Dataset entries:
==*==
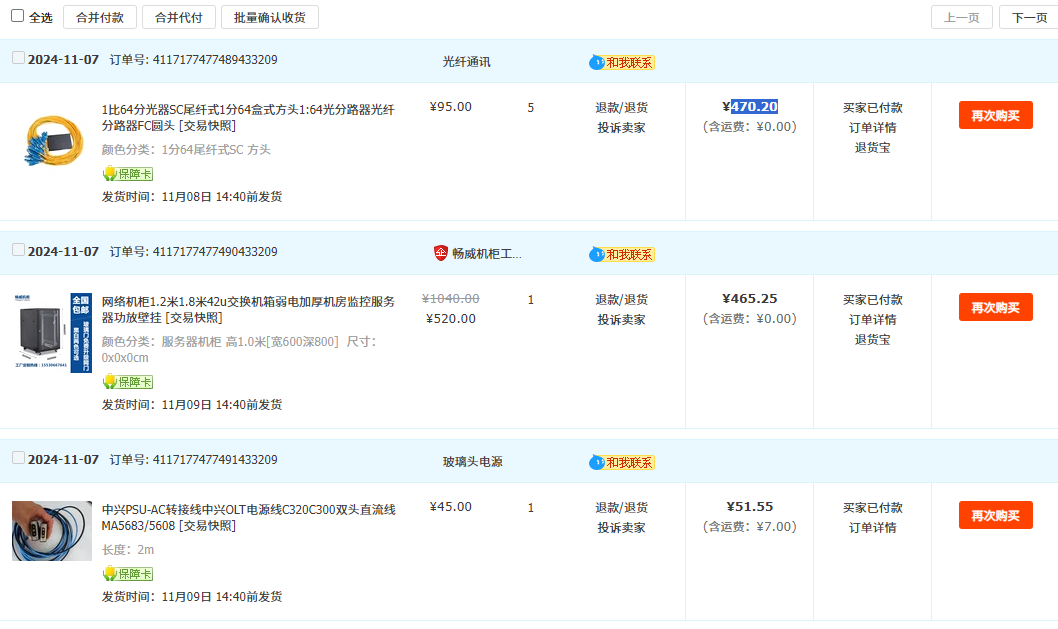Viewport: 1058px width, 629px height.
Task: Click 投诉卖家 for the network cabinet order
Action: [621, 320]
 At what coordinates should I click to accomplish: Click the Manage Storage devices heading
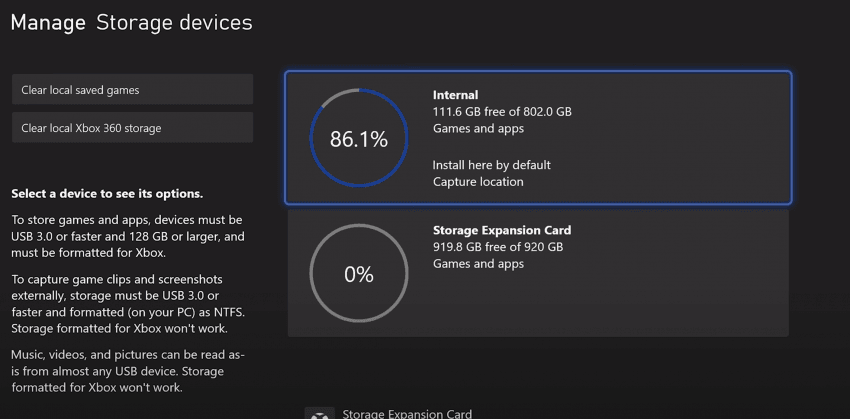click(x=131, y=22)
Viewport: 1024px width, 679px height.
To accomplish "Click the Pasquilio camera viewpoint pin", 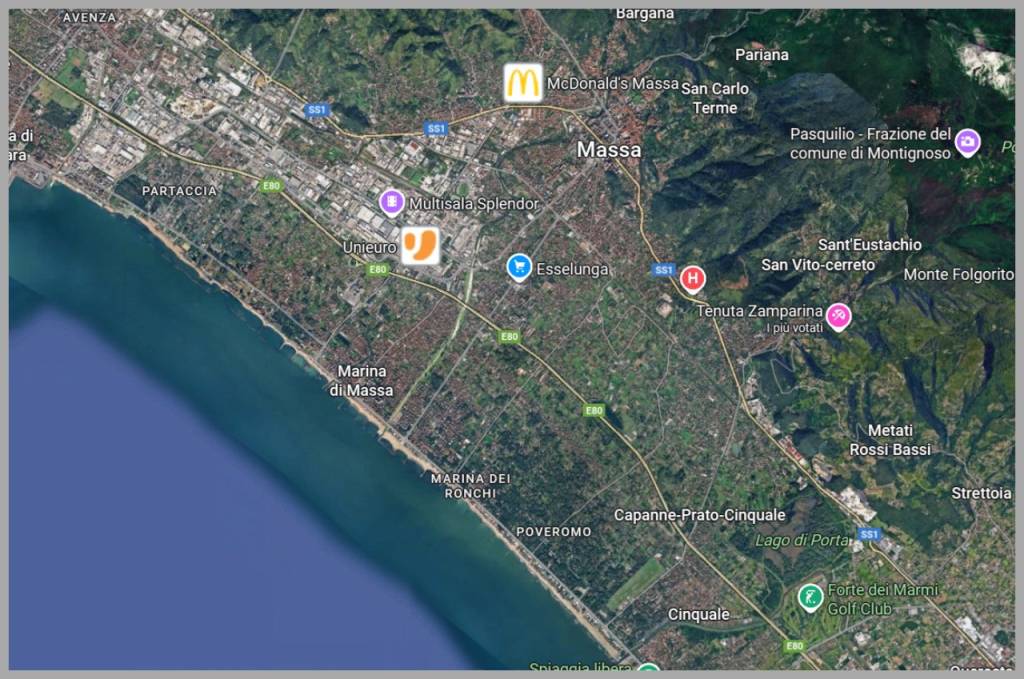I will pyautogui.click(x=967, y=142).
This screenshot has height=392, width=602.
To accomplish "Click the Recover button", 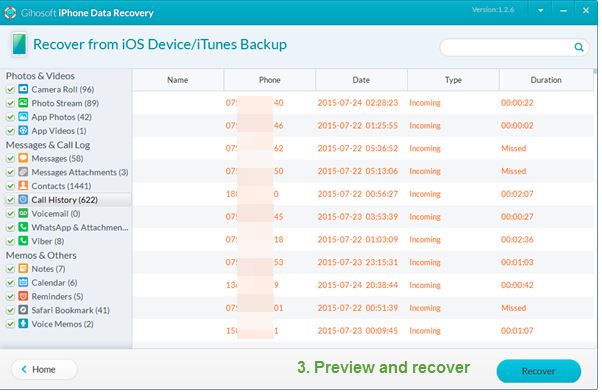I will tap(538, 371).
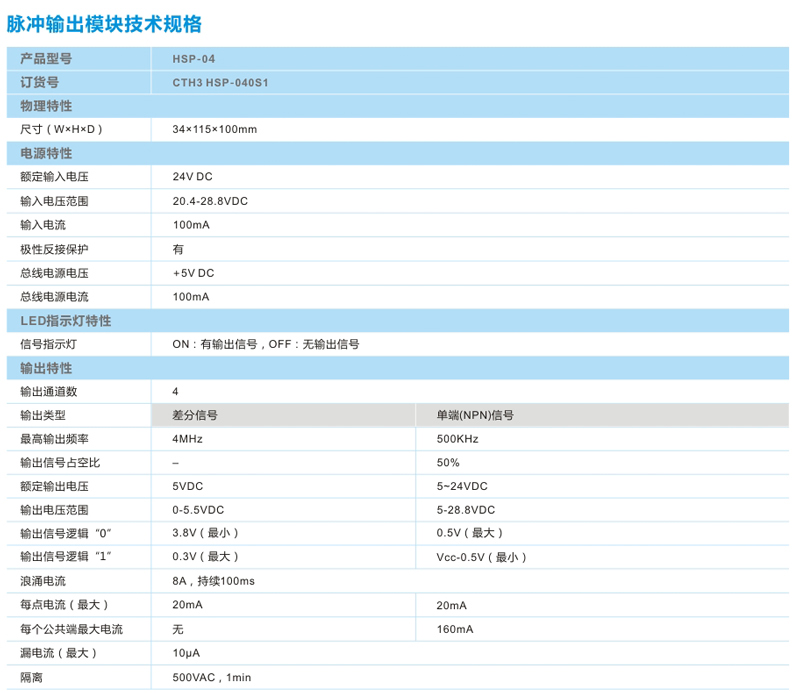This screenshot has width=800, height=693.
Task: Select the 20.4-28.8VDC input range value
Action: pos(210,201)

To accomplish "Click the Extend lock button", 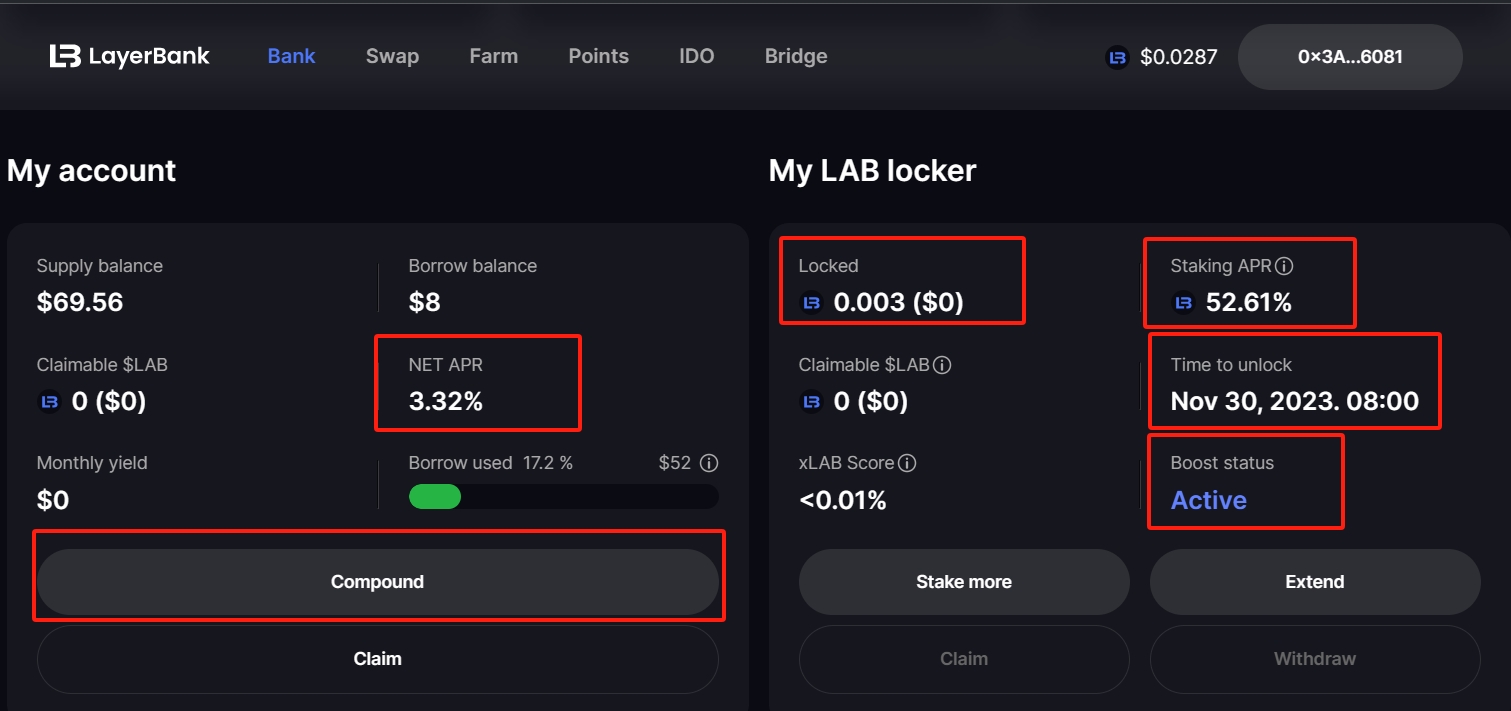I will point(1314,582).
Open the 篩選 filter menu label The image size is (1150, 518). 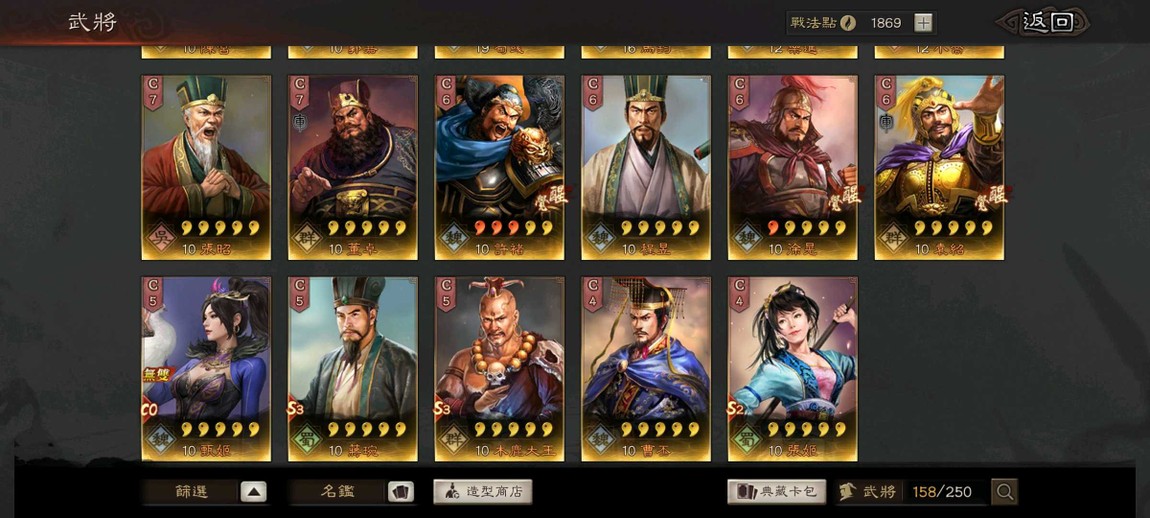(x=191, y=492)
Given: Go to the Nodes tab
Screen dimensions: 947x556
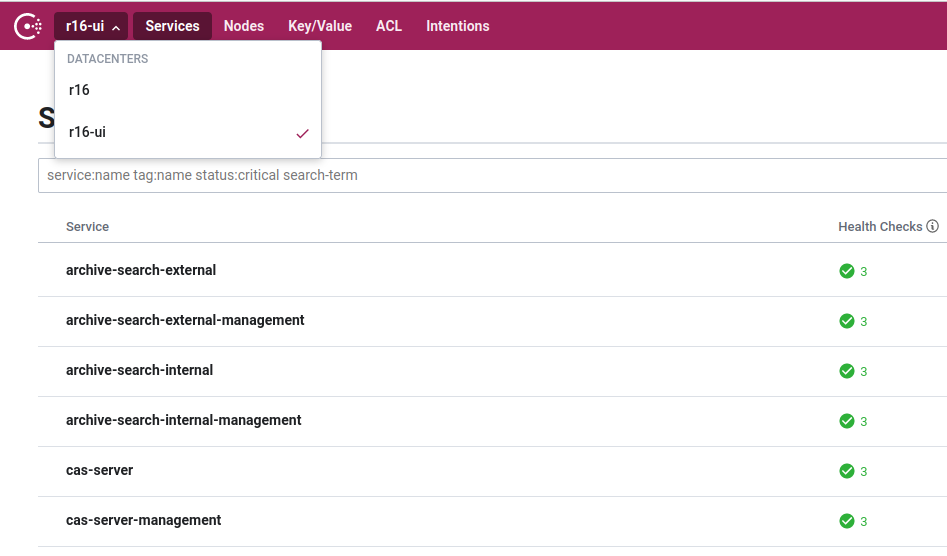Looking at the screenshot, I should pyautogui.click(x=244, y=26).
==*==
**Activity**
Please output the lines of the records above from the one with "Given: Go to the Nodes tab" through the last, exactly as they appear and with both ends included; skip any pictures and add nothing.

**Answer to this task**
Given: Go to the Nodes tab
Screen dimensions: 947x556
Looking at the screenshot, I should pyautogui.click(x=244, y=26).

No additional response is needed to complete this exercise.